On the national children's hospital, the Deputy will be aware from responses that have been given by the Minister for Public Expenditure and Reform that the National Paediatric Hospital Development Board sought, in advance of the contract being awarded, to apply for a derogation from the use of the standard works contract. This was established by the Government contracts committee for construction, which engaged in its work from May 2014 over a long period. Derogations are allowed in exceptional circumstances, where there can be a presentation to the Government contracts committee for construction, which is a separate entity, to indicate that the circumstances of the standard work contract would not suit the development of a particular piece of infrastructure which in this case was the national children's hospital.

With regard to available guidance, the Deputy has outlined that he is aware of the regulations as set out in the statutory instrument and the law itself. There are provisions of guidance and supports available to contractors in advance of a tender being submitted through the contracting authorities, which will clarify individual issues in advance of the tender being submitted, and through representative organisations. The small and medium enterprise committee within the Department of Public Expenditure and Reform, which I chair, has representative organisations from across the sector and I am sure they will be able to engage with the sector on that.

The derogation was to move away from the standard contracting practice to a two-phase practice, not to deal with the abnormally low contract price that came in. Why was the guidance and law related to the statutory instrument not adhered to and implemented with regard to this project when there was an abnormally low contracting price compared with the other prices tendered for? One of the individuals who sat on the development board and was responsible for that contract was put on the board because of his expertise and knowledge in this area.

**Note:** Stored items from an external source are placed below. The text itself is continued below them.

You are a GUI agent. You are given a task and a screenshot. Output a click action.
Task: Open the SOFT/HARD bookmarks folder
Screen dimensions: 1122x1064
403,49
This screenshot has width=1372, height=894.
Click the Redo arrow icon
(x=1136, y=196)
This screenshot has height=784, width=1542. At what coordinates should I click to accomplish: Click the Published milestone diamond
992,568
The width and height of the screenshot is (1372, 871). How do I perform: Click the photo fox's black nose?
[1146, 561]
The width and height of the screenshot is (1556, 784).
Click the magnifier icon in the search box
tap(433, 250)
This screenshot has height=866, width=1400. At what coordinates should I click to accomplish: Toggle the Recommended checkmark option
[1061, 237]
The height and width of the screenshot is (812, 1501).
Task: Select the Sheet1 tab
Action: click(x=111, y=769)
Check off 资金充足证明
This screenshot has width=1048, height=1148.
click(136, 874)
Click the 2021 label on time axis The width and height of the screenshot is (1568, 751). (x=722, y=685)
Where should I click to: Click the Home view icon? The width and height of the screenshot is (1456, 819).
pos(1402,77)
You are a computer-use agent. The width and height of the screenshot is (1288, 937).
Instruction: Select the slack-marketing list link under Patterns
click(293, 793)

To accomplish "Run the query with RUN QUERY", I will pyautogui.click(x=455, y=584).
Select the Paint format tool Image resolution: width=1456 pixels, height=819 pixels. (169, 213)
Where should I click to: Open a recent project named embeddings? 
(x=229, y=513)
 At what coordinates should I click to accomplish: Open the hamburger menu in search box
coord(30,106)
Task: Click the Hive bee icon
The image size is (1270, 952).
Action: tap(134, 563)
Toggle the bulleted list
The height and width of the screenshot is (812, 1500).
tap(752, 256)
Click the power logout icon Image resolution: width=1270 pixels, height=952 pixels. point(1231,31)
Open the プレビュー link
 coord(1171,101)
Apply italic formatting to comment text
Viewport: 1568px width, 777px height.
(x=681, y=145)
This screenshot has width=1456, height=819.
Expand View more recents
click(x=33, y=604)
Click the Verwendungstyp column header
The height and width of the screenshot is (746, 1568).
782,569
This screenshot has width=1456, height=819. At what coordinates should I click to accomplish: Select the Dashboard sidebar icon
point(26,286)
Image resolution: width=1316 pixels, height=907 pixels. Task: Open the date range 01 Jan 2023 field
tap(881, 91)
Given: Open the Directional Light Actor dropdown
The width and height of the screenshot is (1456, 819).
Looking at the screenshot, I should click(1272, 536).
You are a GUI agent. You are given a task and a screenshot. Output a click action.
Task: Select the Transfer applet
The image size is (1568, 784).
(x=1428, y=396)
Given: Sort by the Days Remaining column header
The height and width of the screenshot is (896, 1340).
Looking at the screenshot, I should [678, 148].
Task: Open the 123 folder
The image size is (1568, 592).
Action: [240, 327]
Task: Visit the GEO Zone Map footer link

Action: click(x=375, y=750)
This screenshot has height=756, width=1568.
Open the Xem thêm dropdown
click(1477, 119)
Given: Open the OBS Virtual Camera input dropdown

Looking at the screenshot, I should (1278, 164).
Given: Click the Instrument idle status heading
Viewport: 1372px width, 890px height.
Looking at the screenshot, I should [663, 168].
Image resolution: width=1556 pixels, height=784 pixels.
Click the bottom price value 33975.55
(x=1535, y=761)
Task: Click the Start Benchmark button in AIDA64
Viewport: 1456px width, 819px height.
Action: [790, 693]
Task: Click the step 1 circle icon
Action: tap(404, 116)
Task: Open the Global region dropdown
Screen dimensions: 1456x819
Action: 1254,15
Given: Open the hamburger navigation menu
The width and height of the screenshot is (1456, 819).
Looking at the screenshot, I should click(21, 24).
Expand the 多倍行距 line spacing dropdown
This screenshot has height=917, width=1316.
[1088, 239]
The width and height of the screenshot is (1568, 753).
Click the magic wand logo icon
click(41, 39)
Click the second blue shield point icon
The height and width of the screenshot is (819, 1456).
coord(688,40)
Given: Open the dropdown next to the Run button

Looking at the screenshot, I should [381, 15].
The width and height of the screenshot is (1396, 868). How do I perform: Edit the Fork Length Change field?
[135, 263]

The Minister, Deputy Donohoe, addressed that issue both in the committee and in the House. Where there are issues of abnormally low tenders, the contracting authority, whether a public body or State agency, does not have to accept the tender, and I have outlined the reasons for that. As well as that, once a contract for a tender is awarded, there is a dispute resolution mechanism. There can be issues with the tender after it has been awarded where there needs to be dispute resolution and issues arise that would not have been foreseen. On the issue that the Deputy raises, I am sure that the PwC report that has been charged with looking at all of this will enlighten all of us and the debate in its entirety. I cannot comment on an individual case because, regardless of the contract, it is up to the contracting authority, which is the National Paediatric Hospital Development Board, and its parent Department, the Department of Health, which has ultimate responsibility for it.